映画「チェ 28歳の革命」
原題:The Argentine
彼の1952年23歳の頃ラテン・アメリカ探検の旅が描かれた「モーターサイクル・ダイアリーズ」とても素晴らしい映画だった~そして偉大なる愛の革命家へ~
それは1955年7月のこと、メキシコでアルゼンチン人医師エルネスト・ゲバラ(ベニチオ・デル・トロ)とフィデル・カストロ(デミアン・ビチル)が運命によって導かれ出会い、仲間と共に総勢82人でキューバへと渡海、政府軍とのゲリラ戦に身を投じていく。戦いの中で裏切り者は容赦なく銃殺する厳しさも見せるが、基本的には優しさと慈愛に溢れ、弱者に味方し不平等社会に戦いを挑む、大きな目的のために自己は犠牲にして人々に尽くす、そんな姿が描かれる。
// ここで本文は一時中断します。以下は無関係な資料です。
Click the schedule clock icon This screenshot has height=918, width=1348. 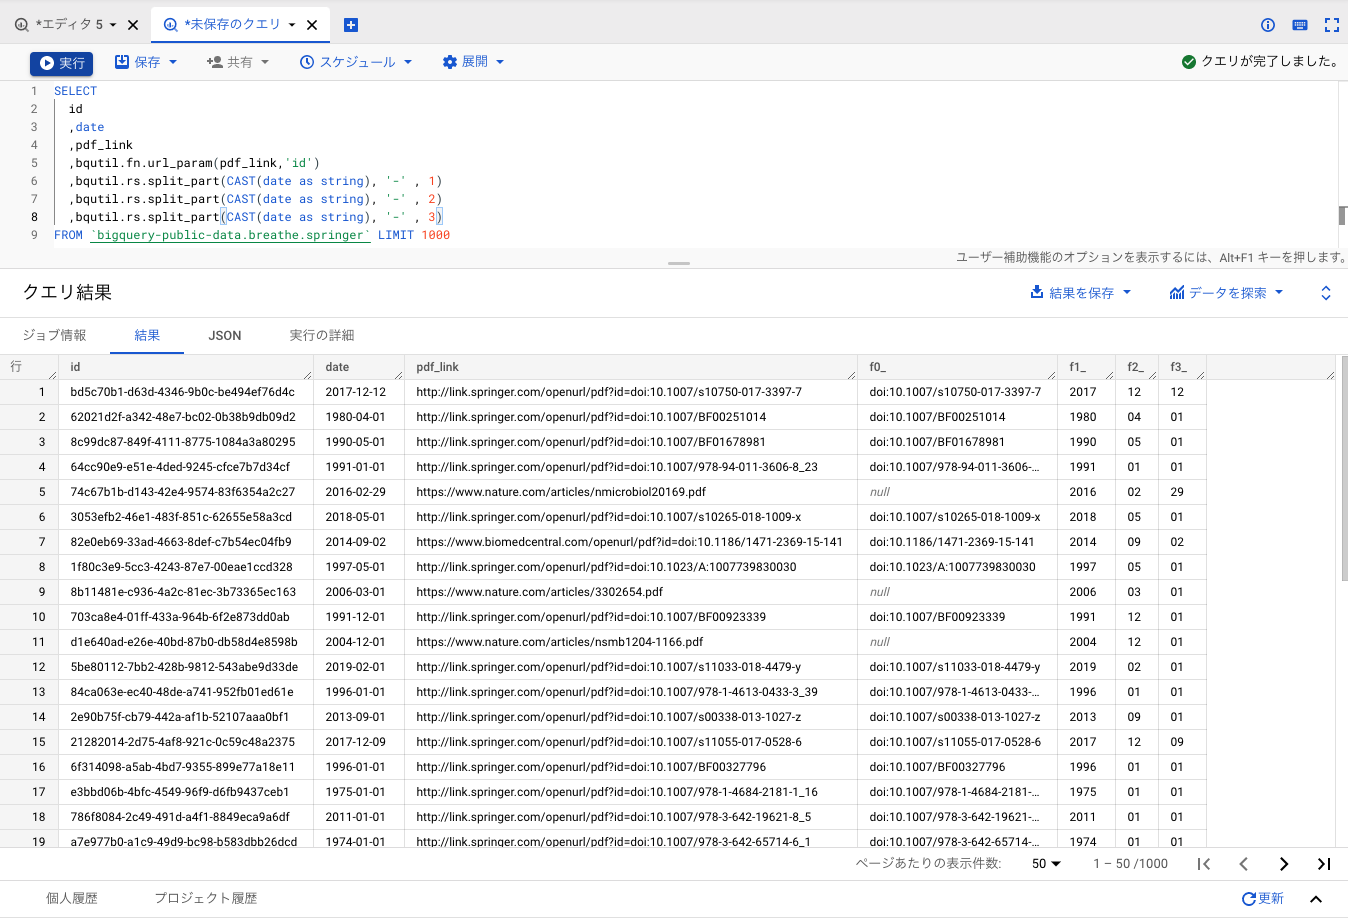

チェ・ゲバラの映画で思い出すのは、「モーターサイクル・ダイアリーズ」、ロードムービーだったあの映画とは随分趣の異なる映画になっていて、国連総会での演説が細切れに挿入される今回の映画はちょっと違和感を覚え残念な感じがする。ベニチオ・デル・トロのチェ・ゲバラは、あのTシャツの絵柄からそのまま抜け出したのかと見間違えそうなほど見た目にそっくりで驚きなのだけど、ガエル・ガルシア・ベルナルが演じたエルネスト・ゲバラのイメージがあまりに強すぎて繋がらなかった、ということなのでしょう。できれば、もっとカストロとの人間的な関係を見せて欲しいし、ゲバラの妻となるアレイダ・マルチ(カタリーナ・サンディノ・モレノ)との関係も掘り下げて欲しい気がする。とはいえ、最後に語られるPART2「チェ 39歳 別れの手紙」、革命成功の喜びと友との別れの悲しみが綴られた、その手紙に、結末は分かっているけど期待が膨らみます。PART1に続いてすぐ公開が控えているのも嬉しい。